Jadi Korban PHK, Ratusan Buruh Datangi Pemkot Tangsel

Rabu, 12 Desember 2018 - 21:45 WIB
Jadi Korban PHK, Ratusan Buruh Datangi Pemkot Tangsel
Jadi Korban PHK, Ratusan Buruh Datangi Pemkot Tangsel
A A A
TANGERANG SELATAN - Nasib malang menimpa sekitar 530 buruh PT Sandratex, perusahaan tekstil yang terletak di Jalan Ir H Juanda, Rempoa, Ciputat Timur, Tangerang Selatan (Tangsel), Banten. Mereka mengalami Pemutusan Hubungan Kerja (PHK) massal sejak tanggal 1 Desember 2018.

Ironisnya, para buruh yang telah berstatus karyawan itu baru diberitahu jika perusahaan akan tutup sekitar seminggu sebelum di PHK. Bahkan parahnya lagi, uang pesangon yang akan dibayarkan jauh di bawah ketentuan yang ada dalam Undang-Undang (UU) Ketenagakerjaan serta Peraturan Pemerintah lainnya.

Derita itu dirasakan oleh salah satu buruhnya bernama Maswiyah (63), janda lanjut usia (Lansia) yang telah bekerja selama 44 tahun di PT Sandratex.
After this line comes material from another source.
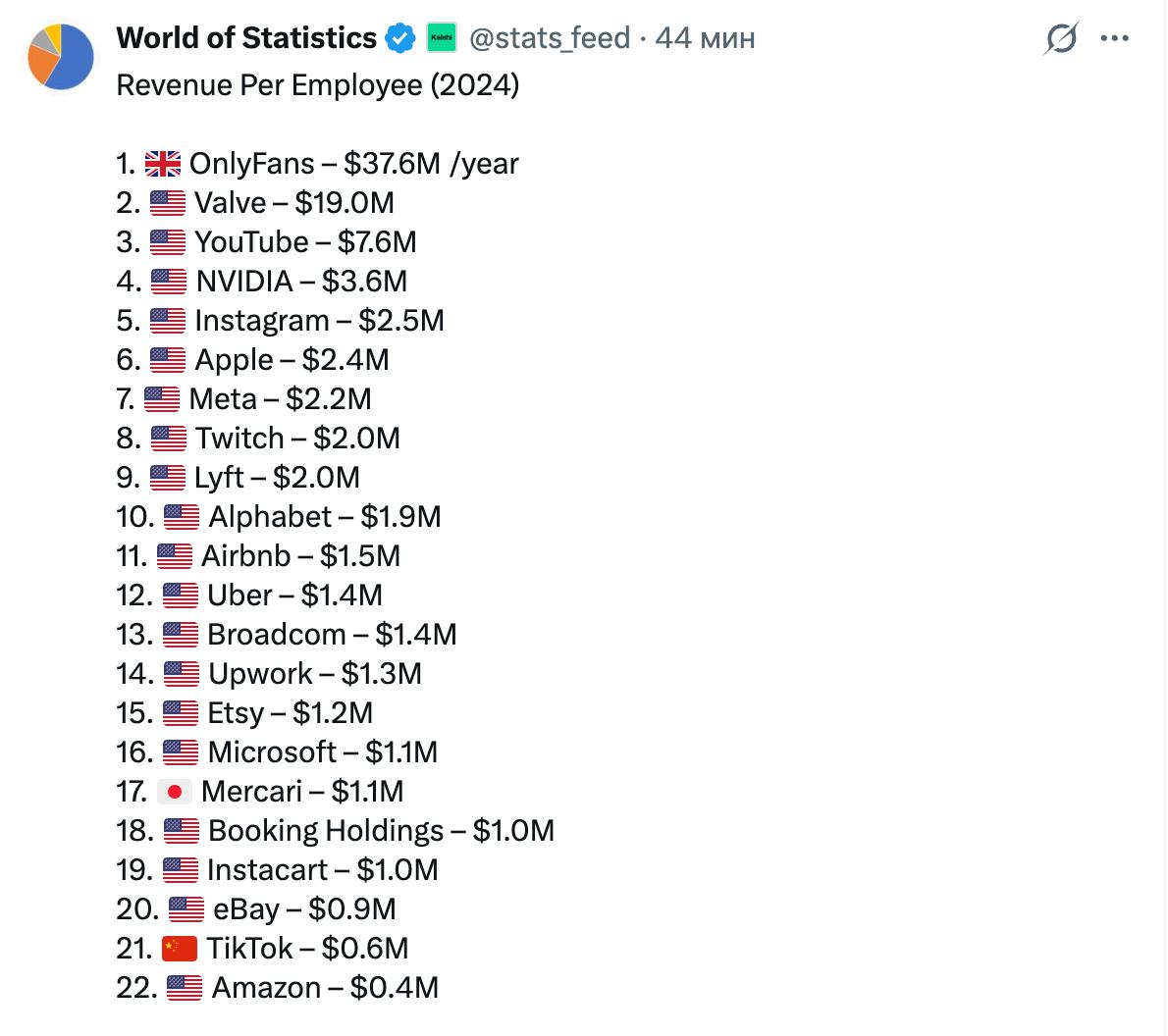Click the World of Statistics display name
Viewport: 1168px width, 1036px height.
coord(246,38)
Meski harus berpanas-panasan, Maswiyah tak peduli dan ikut berunjuk rasa menuntut kesesuaian uang pesangon.

Sekitar 530 mantan buruh PT Sandratex menggelar unjuk rasa di halaman Kantor Pusat Pemerintahan Kota (Puspemkot) Tangsel, Jalan Maruga, Ciputat, Rabu (12/12/2018). Di bawah pendampingan Serikat Pekerja Seluruh Indonesia (SPSI), mereka menuntut Wali Kota Airin Rachmi Diany dan jajaran membantu agar PT Sandratex menunaikan kewajibannya.

"Saya bekerja sejak tahun 1974, tapi kemarin tanggal 1 Desember 2018 di PHK semua, katanya perusahaan tutup. Masalahnya enggak ada kejelasan uang pesangon, jadi selama belum ada kesepakatan, saya siap demo terus meminta Pemkot menjembatani aspirasi ini," tutur Maswiyah di lokasi.
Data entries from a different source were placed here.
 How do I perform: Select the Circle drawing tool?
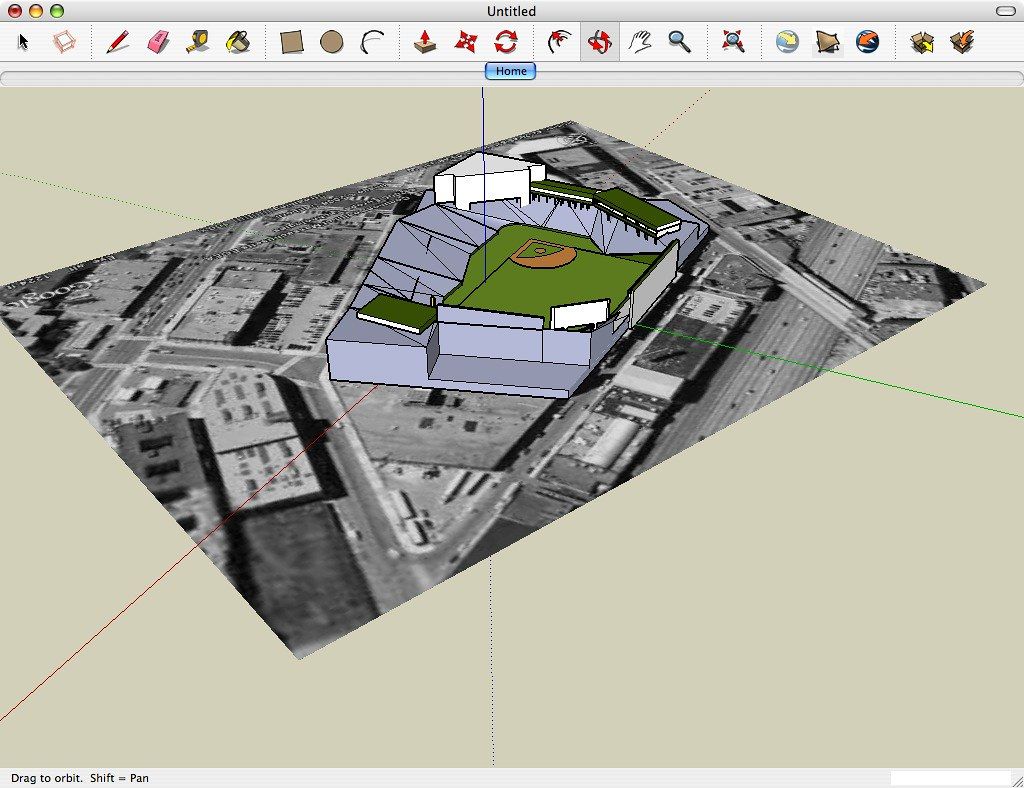(x=332, y=42)
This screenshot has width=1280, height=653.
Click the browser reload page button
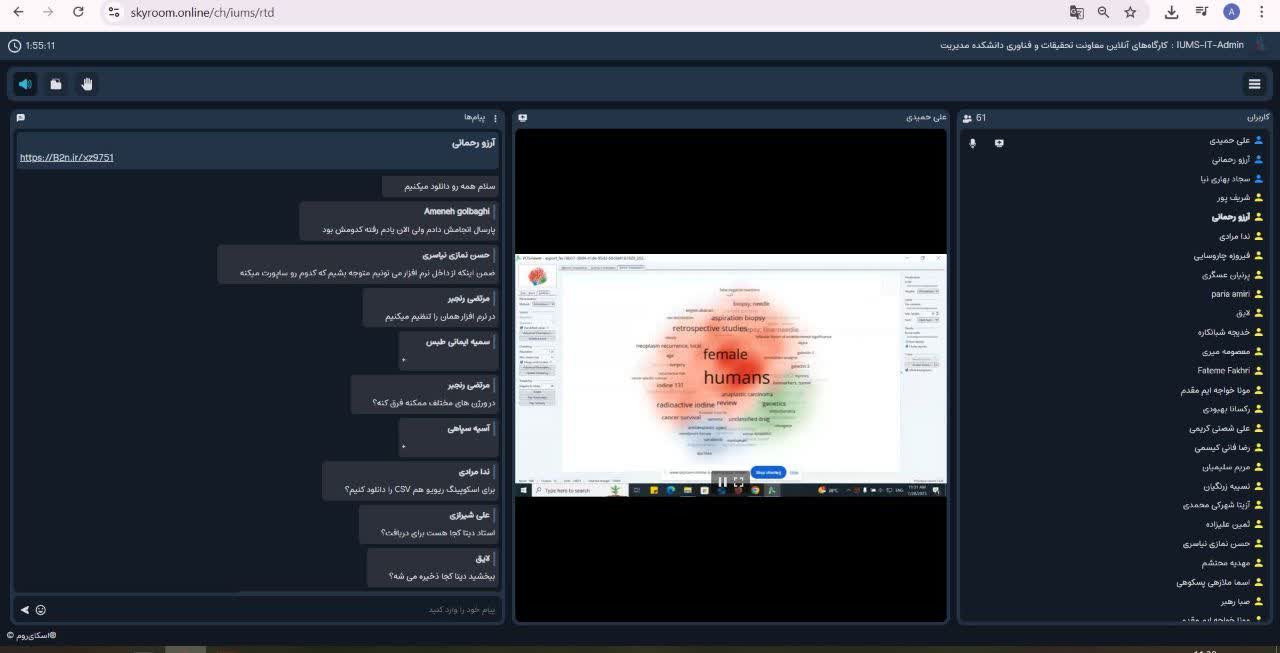click(79, 12)
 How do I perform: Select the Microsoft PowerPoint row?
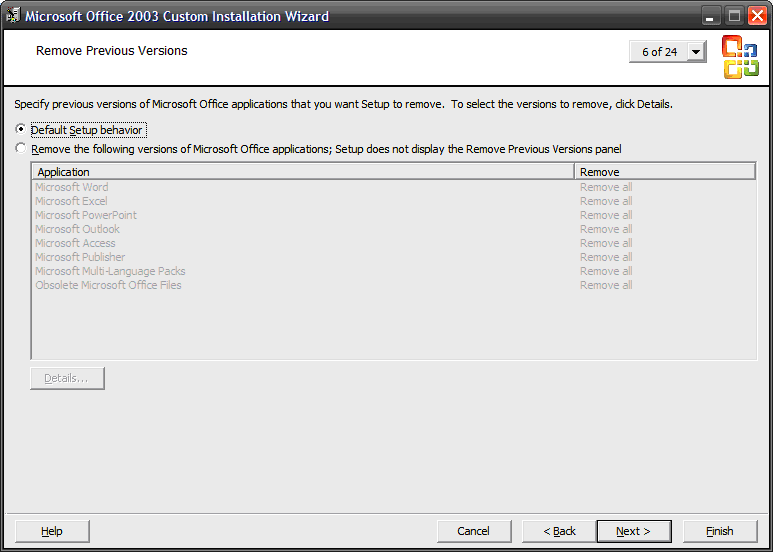click(86, 215)
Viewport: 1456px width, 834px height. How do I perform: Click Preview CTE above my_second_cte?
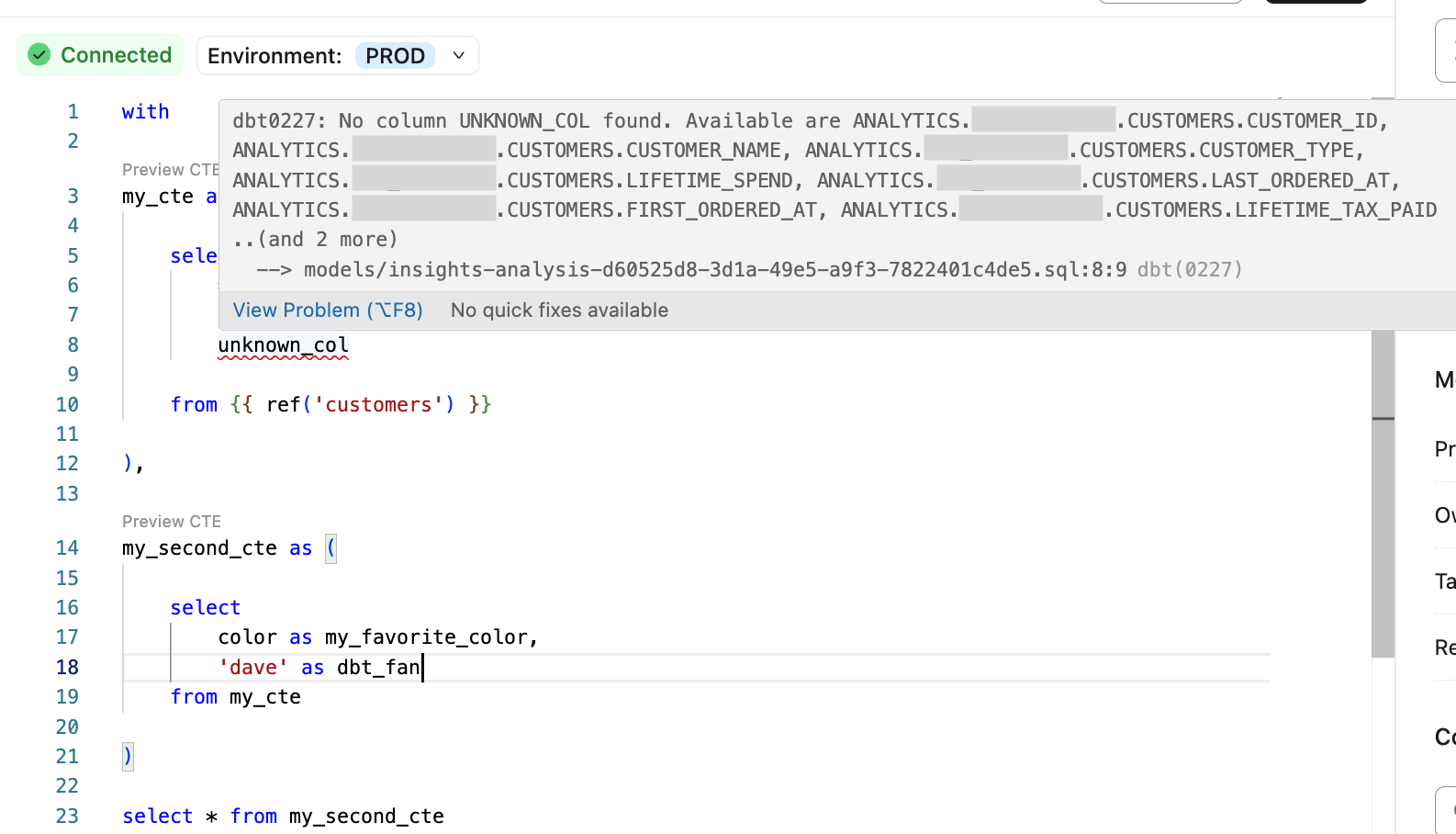tap(172, 522)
Maswiyah bercerita, saat menjadi pekerja PT Sandratex dirinya bertugas di bagian Inspecting, bagian yang memastikan hasil produksi tak terdapat cacat. Meski telah memasuki usia renta, tiada kata lelah bagi ibu beranak 1 itu melakoni pekerjaannya setiap hati.

"Saya tugasnya di bagian Inspecting, melipat bahan juga, itu setiap hari. Biar usia sudah tua, tapi namanya yang cari nafkah tinggal saya sama anak saya, maka nya saya bertahan kerja di sini walaupun gajinya pas-pasan. Saya berharap perusahaan mempertimbangkan juga pengabdian kita puluhan tahun bekerja di sini," kata Maswiyah.
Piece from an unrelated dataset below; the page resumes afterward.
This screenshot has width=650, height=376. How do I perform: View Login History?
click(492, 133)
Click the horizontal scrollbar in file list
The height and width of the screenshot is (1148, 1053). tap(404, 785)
Maswiyah bukanlah buruh lansia yang harus menerima kenyataan pahit seorang diri. Ratusan mantan buruh PT Sandratex sebayanya mengalami nasib serupa, di PHK dengan uang pesangon yang dianggap tak sesuai dengan aturan yang ada.

"Saya di bagian gudang, sudah kerja 38 tahun di sana. Gajinya enggak seberapa, tapi yang penting bisa buat makan sehari-hari, bayar kontrakan, sama buat kebutuhan lain. Maka nya kalau sampai di PHK begini, saya berharap perusahaan memperhatikan juga kondisi kita kedepannya, paling enggak hak pesangon kita dibayarkan sesuai aturan," ujar Eyang Uti (62).

Para buruh menuntut, uang pesangon yang dibayarkan harus sesuai UU Nomor 13 tahun 2003 tentang ketenagakerjaan, Peraturan Pemerintah RI Nomor 8 tahun 1981, Peraturan Pemerintah Nomor 78 tahun 2015, Permen Nomor 04/MEN/1994, Permen Nomor 6 tahun 2016, serta ketentuan lainnya.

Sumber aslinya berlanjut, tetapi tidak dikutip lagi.